著書:『日本経済論争』(共著、TBSブリタニカ)

『政策協調の経済学』

 戦後世界の覇権を握っていたアメリカの経済力が低下し、1985年には世界最大の債務国に転落した。このため、基軸通貨ドルに対する信認が揺らぎ、1987年10月にはいわゆるブラック・マンデーが発生した。このような国際金融不安の再発はいかにして回避されうるのであろうか。そのひとつの有力な方法は先進諸国間の政策協調である。各国独自の政策決定に委ねられてきた金融財政政策を国際的な協議のもとに修正し、また、為替レートの急激な変動を協調介入によって防止することなどにより、国際経済の安定化を図ろうとするのが政策協調の考え方である。
 特に、いわゆる「サスティナビリティ問題」(アメリカの貿易収支赤字が現在のような水準で推移した場合、国際金融市場の混乱は避けられるのかどうか、避けられるとした場合、そのための条件とは何かといった問題)に関しては、現時点ではかつてほどの危機的意識の高まりは見られないが、かといってこの問題が消滅したわけではない。それどころか、最近のイラク危機とアメリカ経済の低迷、双子の赤字問題の顕在化と急速なドル安に見られるように、90年代の世界経済は決して楽観を許すものではない。
 石井氏はこのことを繰り返し強調しており、今後とも先進国間の政策協調を継続することが、安定的な世界経済の運用にとってきわめて重要だという認識の根拠を説得的に示すことに成功している。特に評価すべきなのは、政策協調を財政金融政策といったマクロ面に限定せず、制度格差の是正、市場開放などのミクロの構造調整が重要であり、今後はマクロの調整とミクロの調整を併せて「包括的に」政策協調を目指すべきだという考え方を前面に押し出していることであろう。

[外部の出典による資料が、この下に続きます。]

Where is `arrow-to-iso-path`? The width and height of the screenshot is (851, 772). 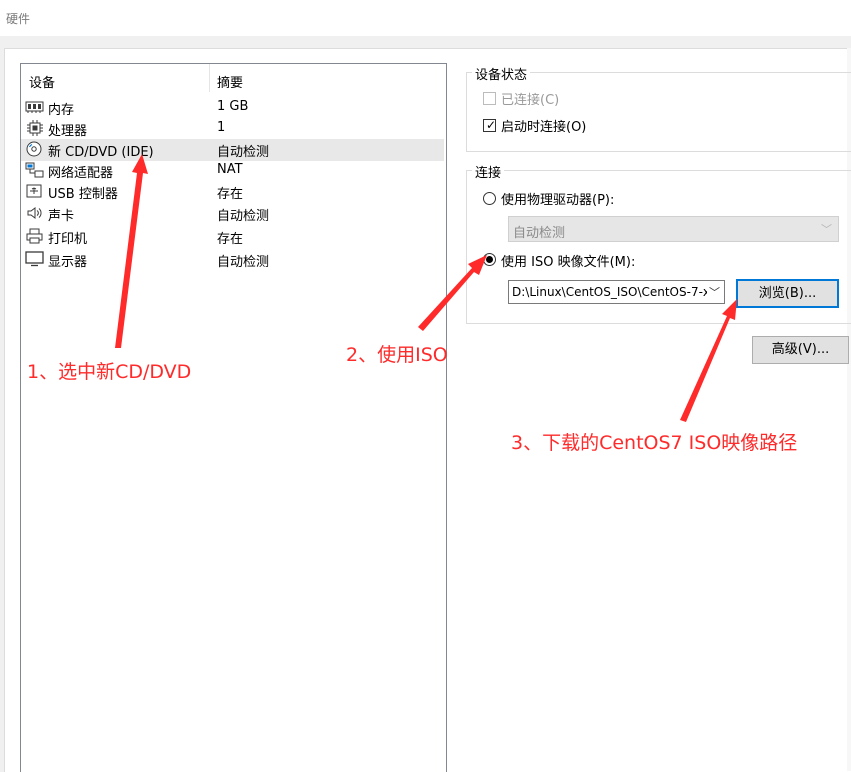 arrow-to-iso-path is located at coordinates (708, 360).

 「サスティナビリティ問題」というきわめて現実的な問題に対して、石井氏が示したアプローチは、現実・理論・実証のバランスがほどよく取れたものであり、また、タイミングの上からも時宜を得たものである。本書の魅力は、まず第一に、日米経済の現状に対する理解及び問題意識が的確なことである。特に、90年代前半のアメリカ経済は巨大な財政赤字削減の必要から、減速を余儀なくされており、その意味では87年以上に国際金融不安の可能性は高いとさえ言える。第二は、政策協調に関するこれまでの研究成果が過不足なく丹念に消化されていることである。この分野での研究の最先端を知ろうとする向きには非常に好都合だ。さらに、第三に、自らのシミュレーション分析を示すことによって、政策協調の具体的効果を計測し、単なる理論的可能性だけではなく、現実性のある政策提言がなされていることである。
 以上の理由から、サントリー学芸賞選考委員会は本書が同賞に値する労作であることを認定した。